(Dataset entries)

%%

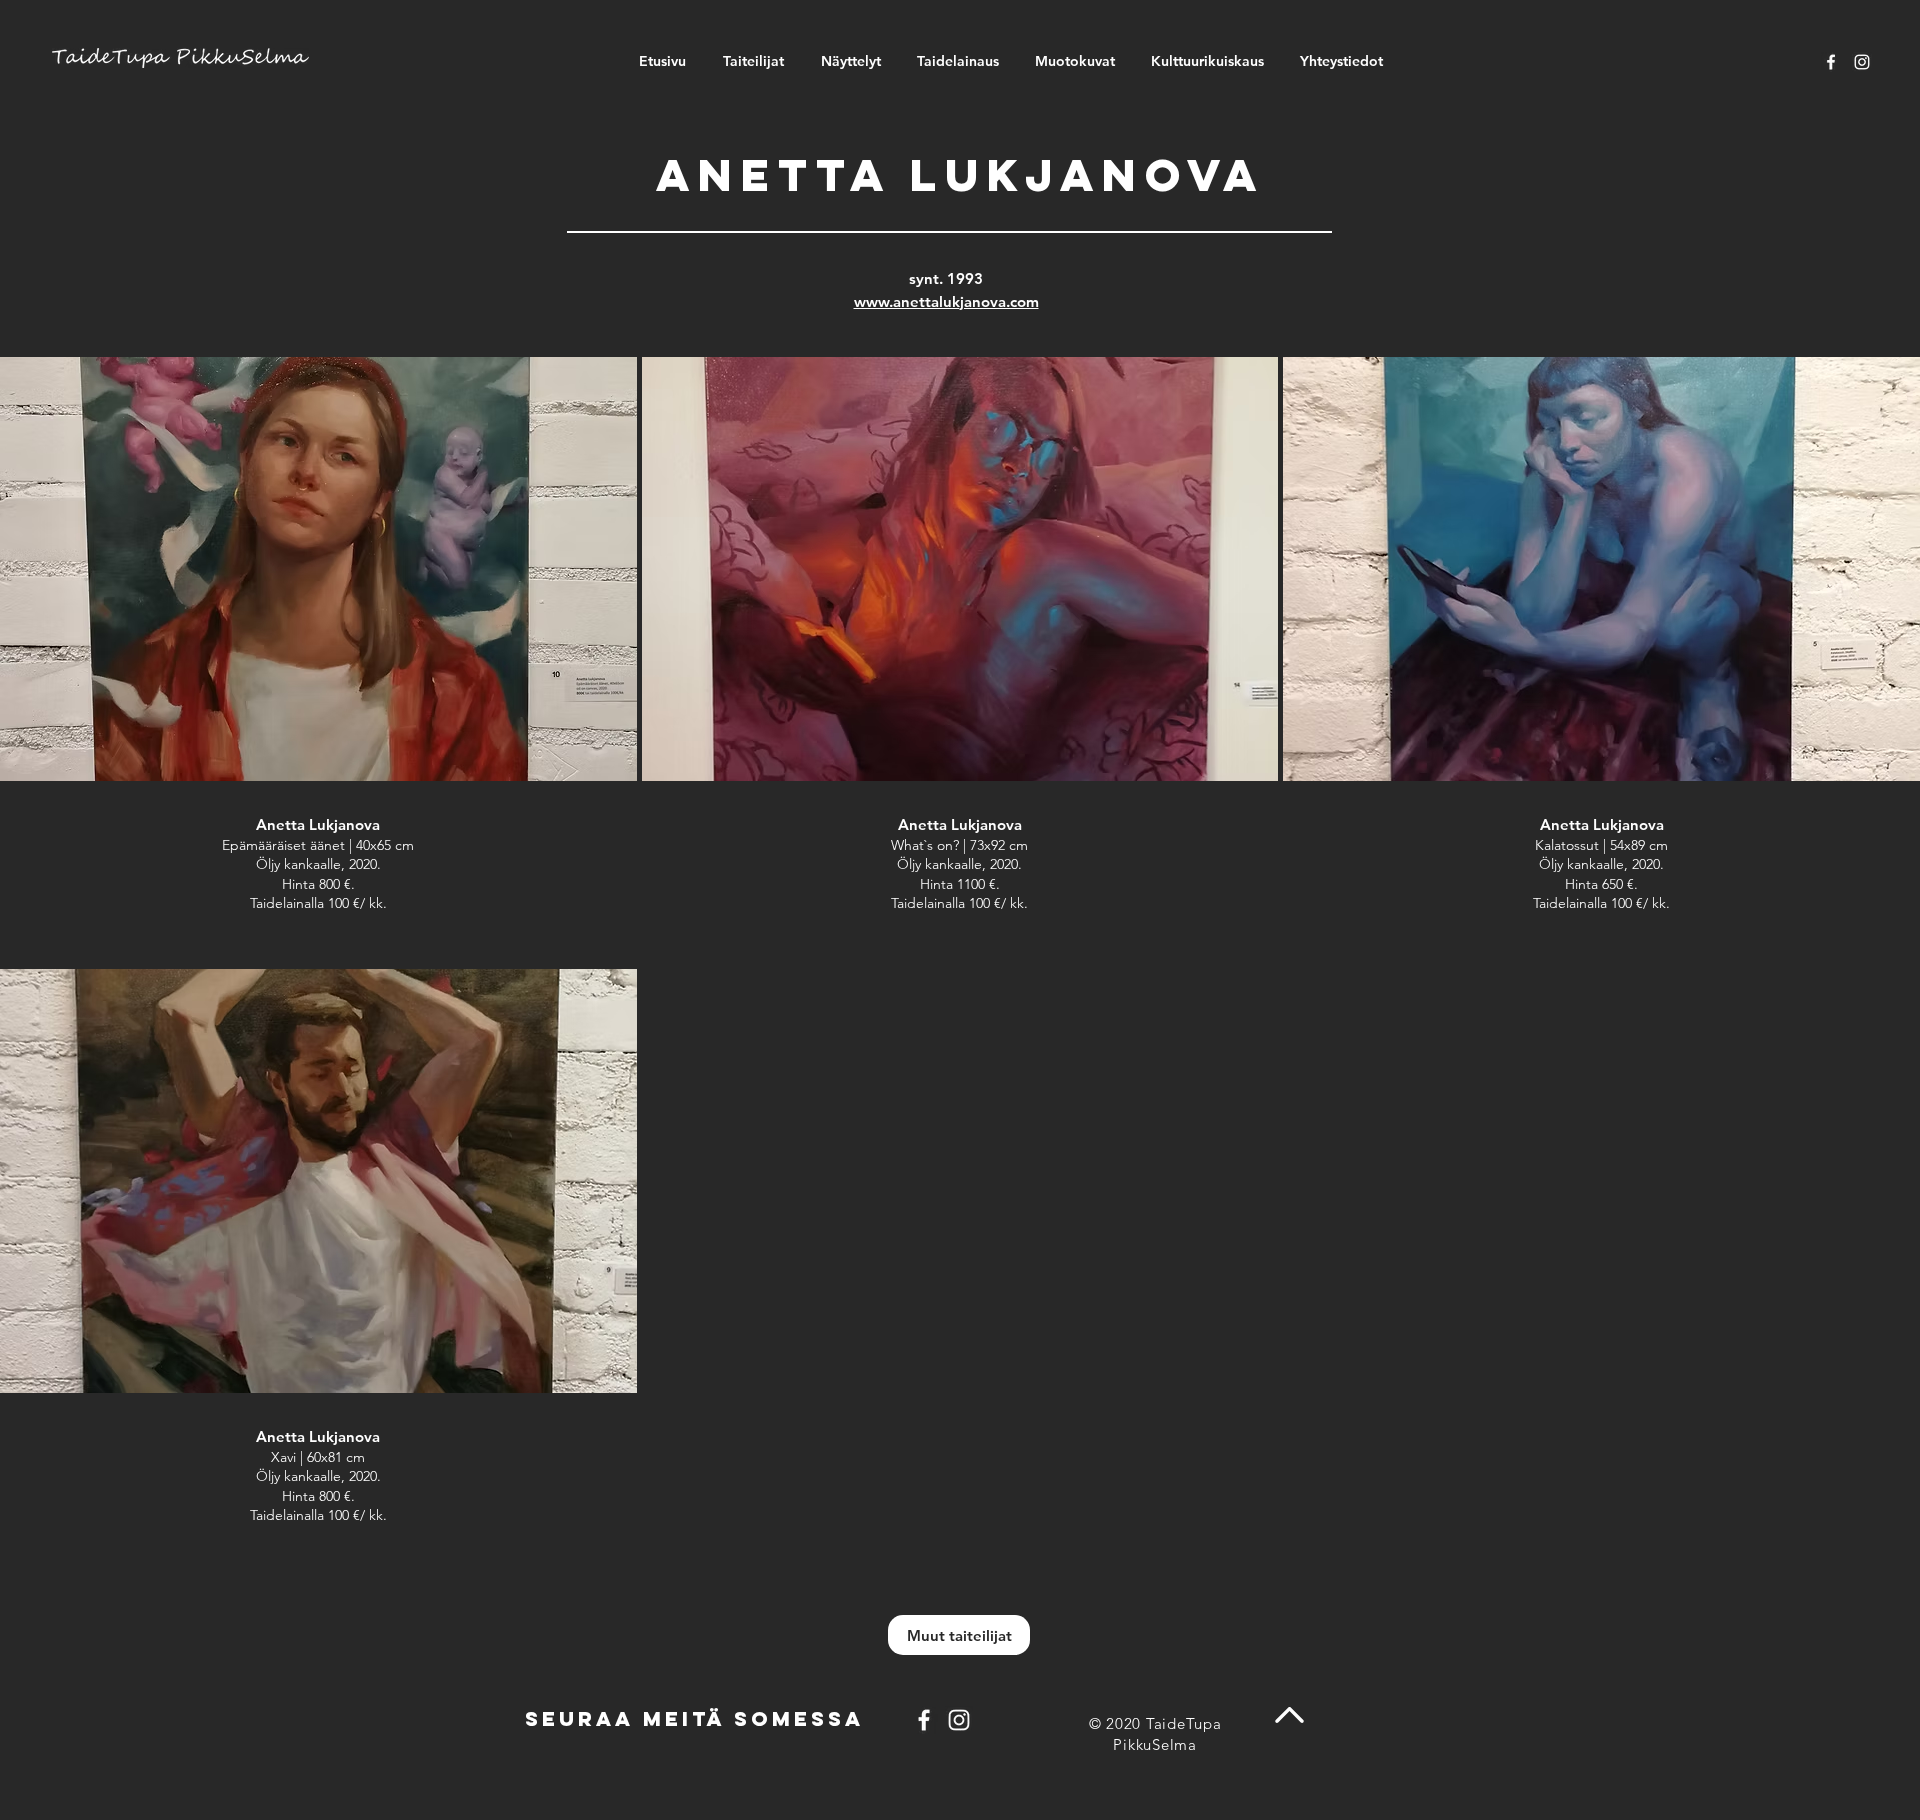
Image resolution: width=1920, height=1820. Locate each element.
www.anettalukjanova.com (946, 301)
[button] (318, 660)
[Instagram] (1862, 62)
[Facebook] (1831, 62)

%%
%%

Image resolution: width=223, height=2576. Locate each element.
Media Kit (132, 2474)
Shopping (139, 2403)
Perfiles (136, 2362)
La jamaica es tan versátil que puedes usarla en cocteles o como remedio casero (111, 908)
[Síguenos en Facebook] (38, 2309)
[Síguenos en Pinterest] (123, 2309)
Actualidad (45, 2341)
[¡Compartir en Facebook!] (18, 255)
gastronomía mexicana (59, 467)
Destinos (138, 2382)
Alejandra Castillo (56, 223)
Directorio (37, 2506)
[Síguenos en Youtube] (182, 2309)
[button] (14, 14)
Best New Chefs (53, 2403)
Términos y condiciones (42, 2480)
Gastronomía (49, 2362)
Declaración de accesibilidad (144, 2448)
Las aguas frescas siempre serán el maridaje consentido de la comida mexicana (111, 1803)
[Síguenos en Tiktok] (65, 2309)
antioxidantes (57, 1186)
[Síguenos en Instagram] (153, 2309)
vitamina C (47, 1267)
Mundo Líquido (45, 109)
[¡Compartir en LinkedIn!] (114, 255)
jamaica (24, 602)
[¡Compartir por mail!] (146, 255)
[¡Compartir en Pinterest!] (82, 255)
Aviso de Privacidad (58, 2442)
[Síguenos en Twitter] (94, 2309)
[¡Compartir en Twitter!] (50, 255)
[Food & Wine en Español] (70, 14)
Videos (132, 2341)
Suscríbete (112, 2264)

%%

- **TASK DETAILS**
Every line from the line containing "jamaica (24, 602)" through the line containing "Suscríbete (112, 2264)" in the records above must be retyped exactly. Leave out the rest.

- **RESULT OF THE TASK**
jamaica (24, 602)
[¡Compartir por mail!] (146, 255)
[¡Compartir en Pinterest!] (82, 255)
Aviso de Privacidad (58, 2442)
[Síguenos en Twitter] (94, 2309)
[¡Compartir en Twitter!] (50, 255)
[Food & Wine en Español] (70, 14)
Videos (132, 2341)
Suscríbete (112, 2264)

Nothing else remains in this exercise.